Background information
- Born: 3 December 1981 (age 44) Edmonton, Canada
- Occupation: Concert pianist
- Instrument: Piano
- Website: www.jeandubepiano.org

= Jean Dubé (musician) =

Canadian concert pianist

Jean Dubé (born December 3, 1981) is a Canadian-French concert pianist. In 2002 he won the International Franz Liszt Piano Competition.

==Life and career==
Born in Edmonton, Alberta, Dubé began playing piano at the age of three, and played in public at age four. A child prodigy, he won a Steinway piano at the age of nine during the national competition "Jeunes Prodiges Mozart à Paris". The same year, he played as a soloist at the Maison de la Radio with the Radio France Philharmonic Orchestra, live on France Musique.

At the age of 10, he won the first prize in piano at the Nice Conservatory. He became both the youngest soloist in France and the youngest first prize winner in the history of this conservatory. When he was 11 years old, he was unanimously accepted with the jury's highest praise into Jacques Rouvier's class at the National Conservatory of Paris. He was then the youngest musician at the institution.

At just 14, he won the first prize in piano at the National Conservatory of Music and Dance of Paris, as well as the Monique de la Bruchollerie Special Prize.
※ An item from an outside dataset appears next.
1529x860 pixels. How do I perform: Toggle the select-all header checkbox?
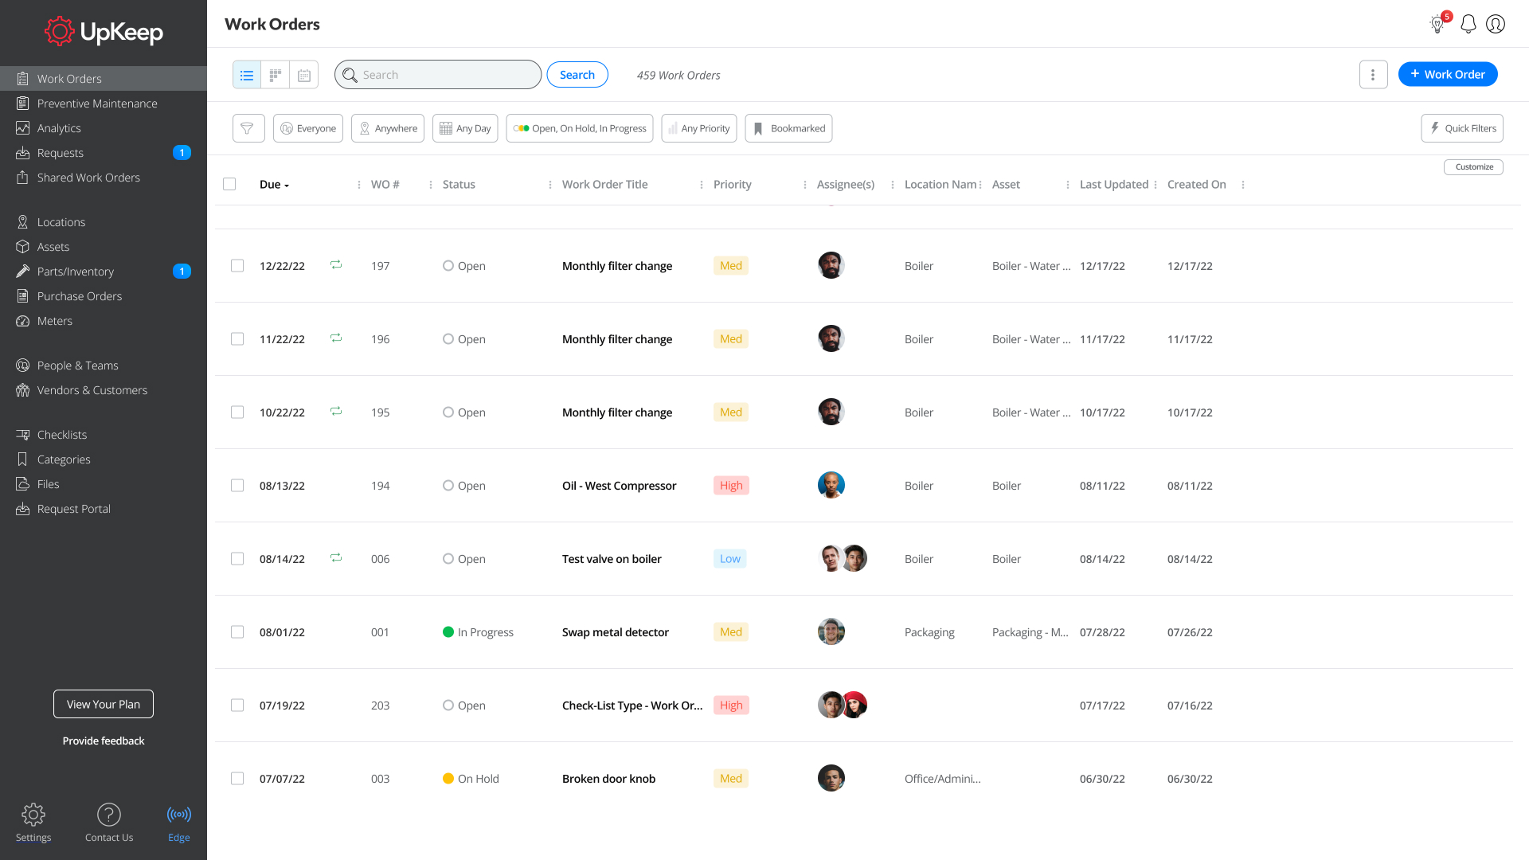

At the age of 16, he received first prize at the Francis-Poulenc International Piano Competition in Brive-la-Gaillarde (1997). The following year, at 17, he won first prize at the Jeunesses Musicales in Bucharest (1998).

In April 2002, at the age of 21, Jean Dubé won the sixth edition of the International Franz Liszt Piano Competition in Utrecht, as well as the audience prize. He recorded his first CD with Naxos and embarked on a tour of over ninety concerts in more than twenty countries as part of the prize from this competition.

He regularly collaborates with lecturer Julia Le Brun, a specialist in opera. He is also one of the artistic directors of Concertino.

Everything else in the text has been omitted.